Data to examine »
^^^^^^^^
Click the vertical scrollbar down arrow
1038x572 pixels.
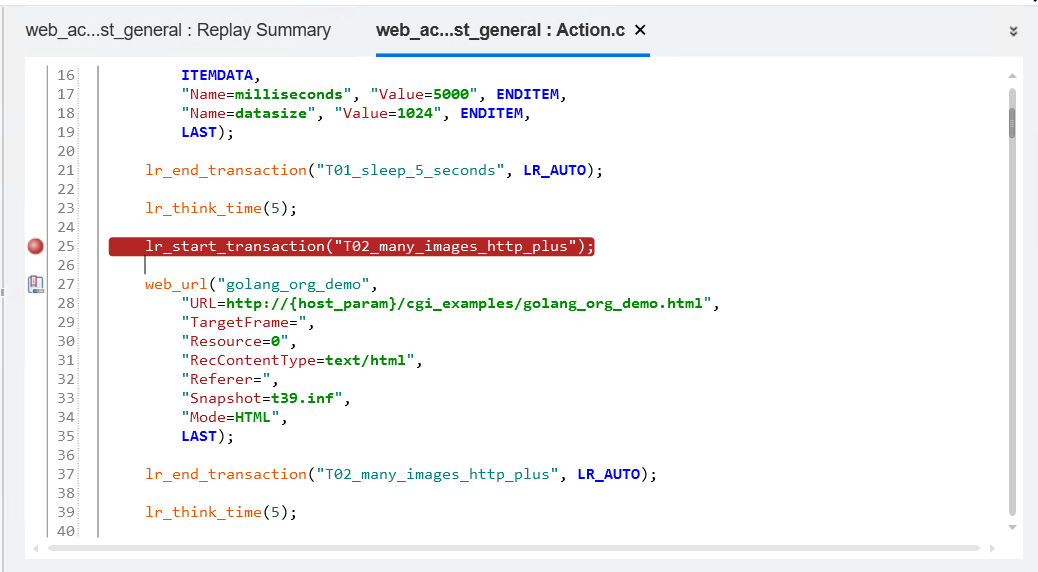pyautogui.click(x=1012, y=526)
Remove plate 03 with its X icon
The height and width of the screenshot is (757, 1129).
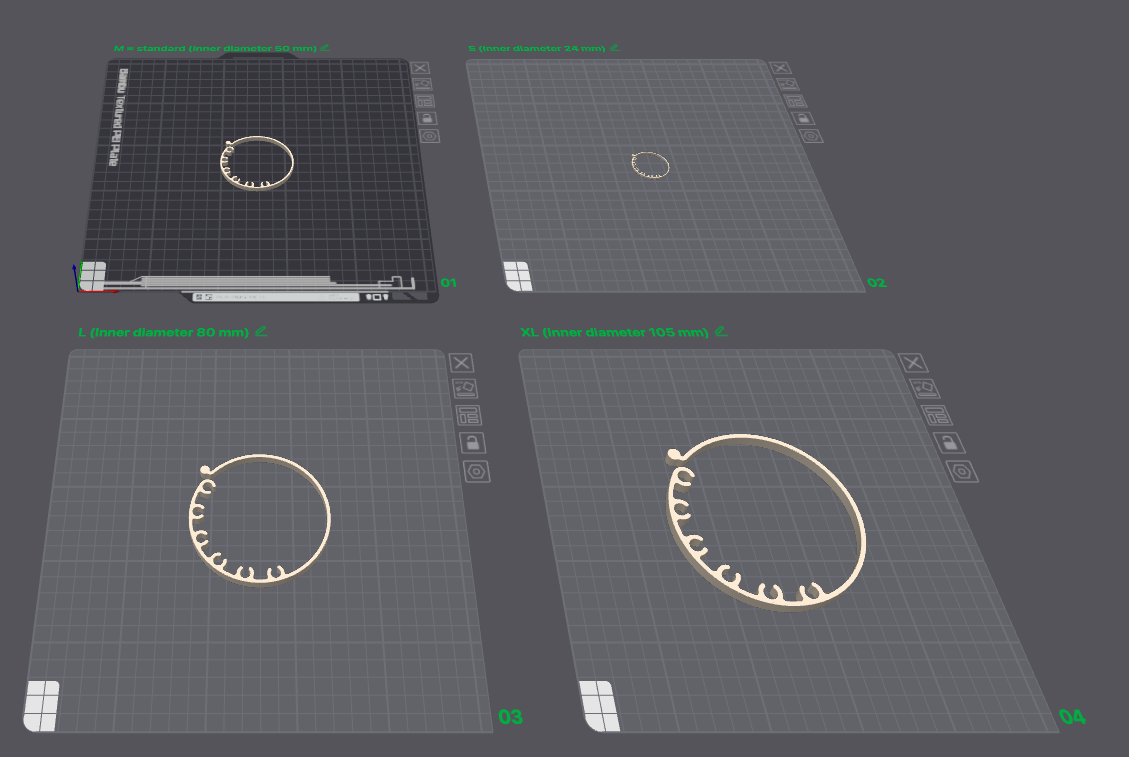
^^^^^^^^
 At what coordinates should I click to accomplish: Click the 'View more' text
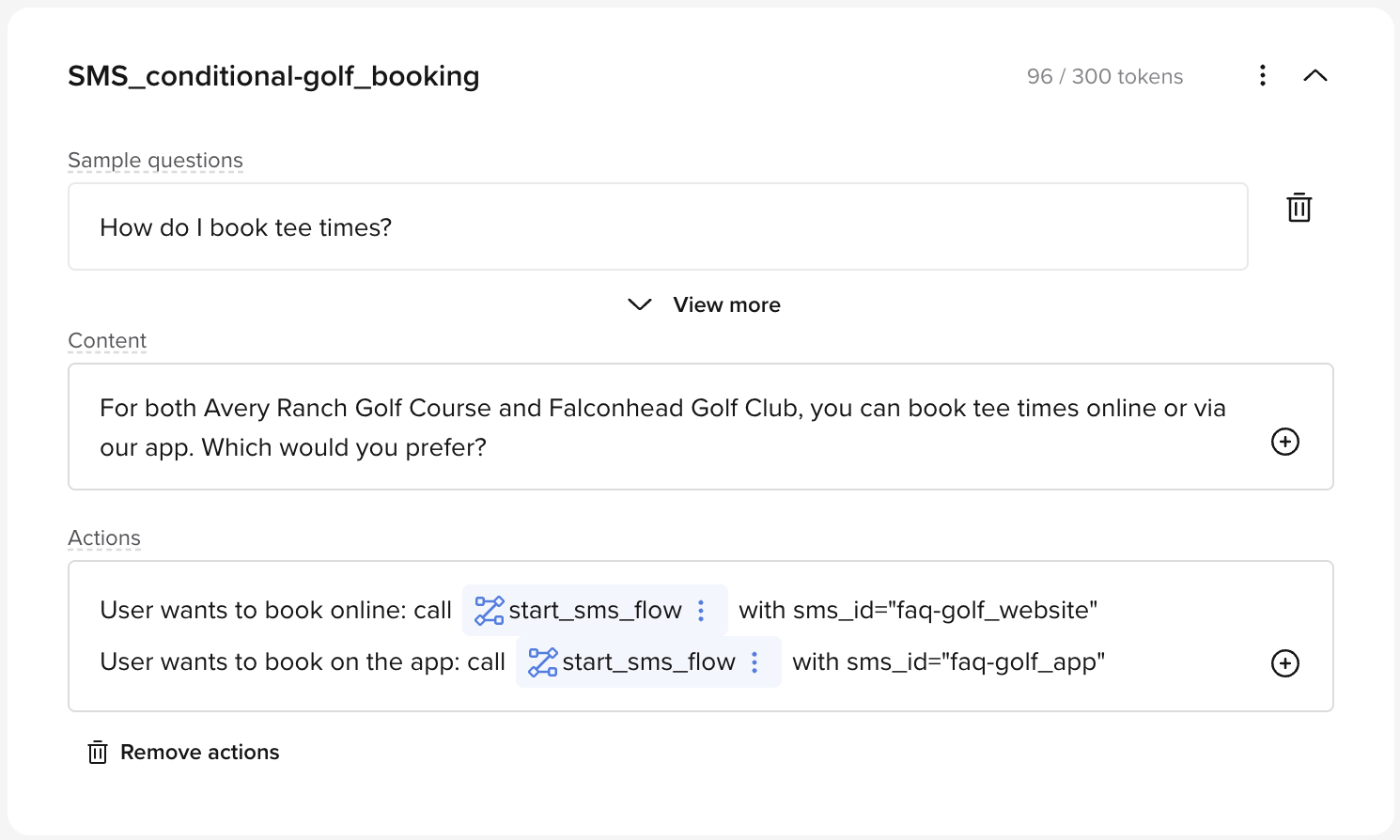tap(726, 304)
^^^^^^^^
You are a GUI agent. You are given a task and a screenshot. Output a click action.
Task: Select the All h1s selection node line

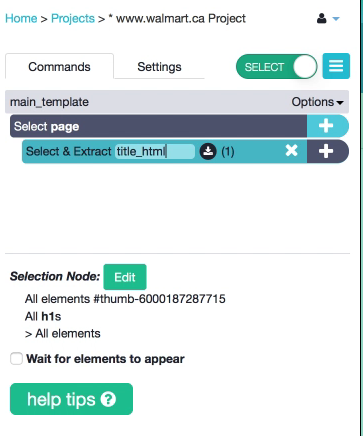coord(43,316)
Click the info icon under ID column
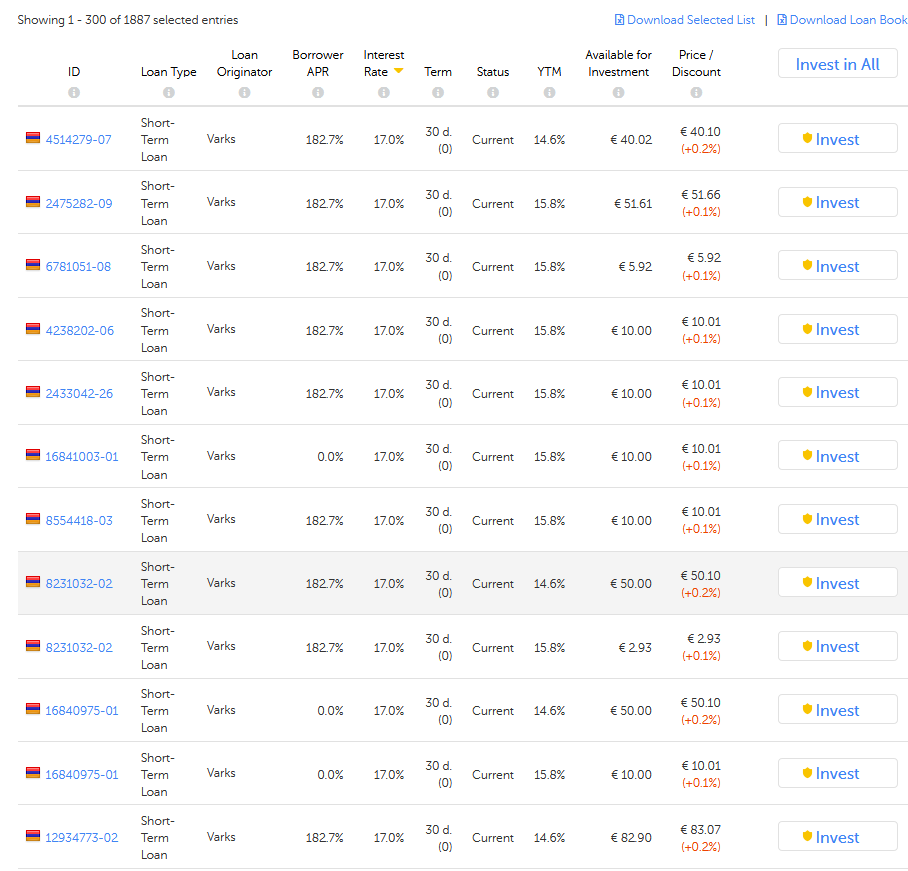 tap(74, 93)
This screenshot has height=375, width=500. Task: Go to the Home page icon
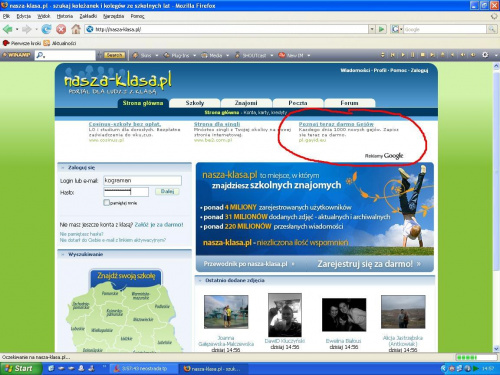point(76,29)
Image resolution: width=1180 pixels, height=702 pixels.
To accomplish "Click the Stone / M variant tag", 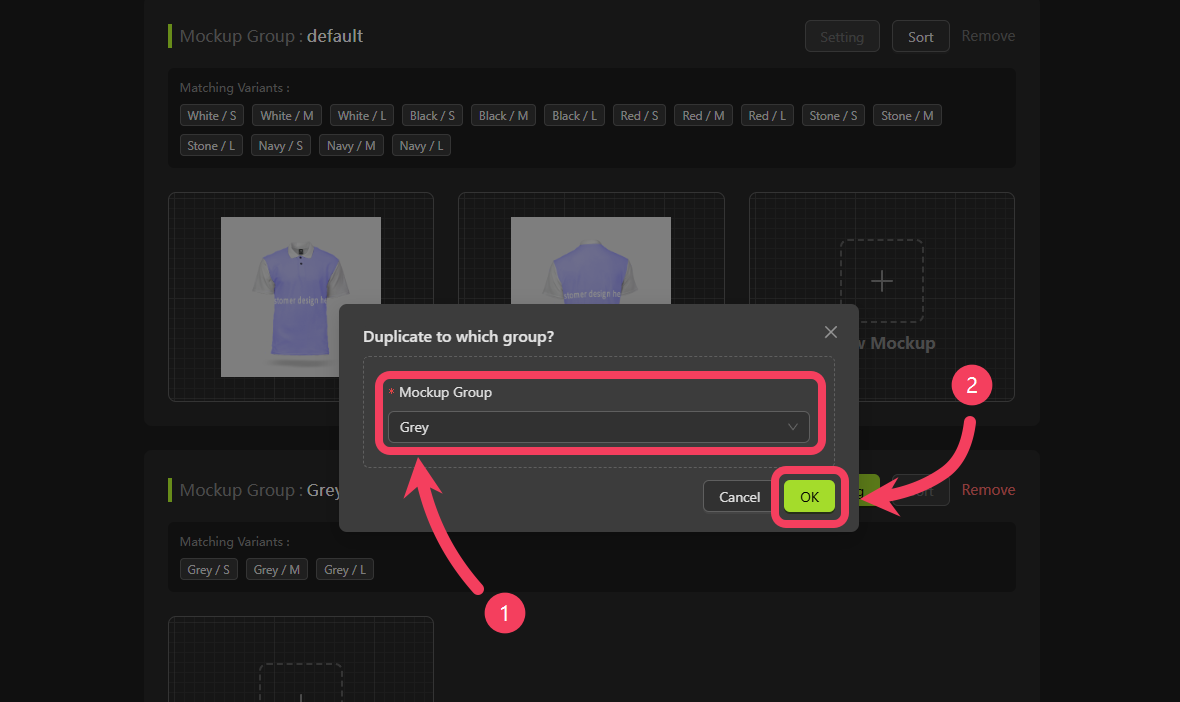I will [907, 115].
^^^^^^^^
Exercise requirements » Which part of the entries opens with the line containing "Click the vertical scrollbar down arrow" and closes with the line containing "The height and"? Output that part exactly, ends included, pictures excluded.

Answer below »
Click the vertical scrollbar down arrow
1038x572 pixels.
pyautogui.click(x=1012, y=526)
Remove plate 03 with its X icon
The height and width of the screenshot is (757, 1129).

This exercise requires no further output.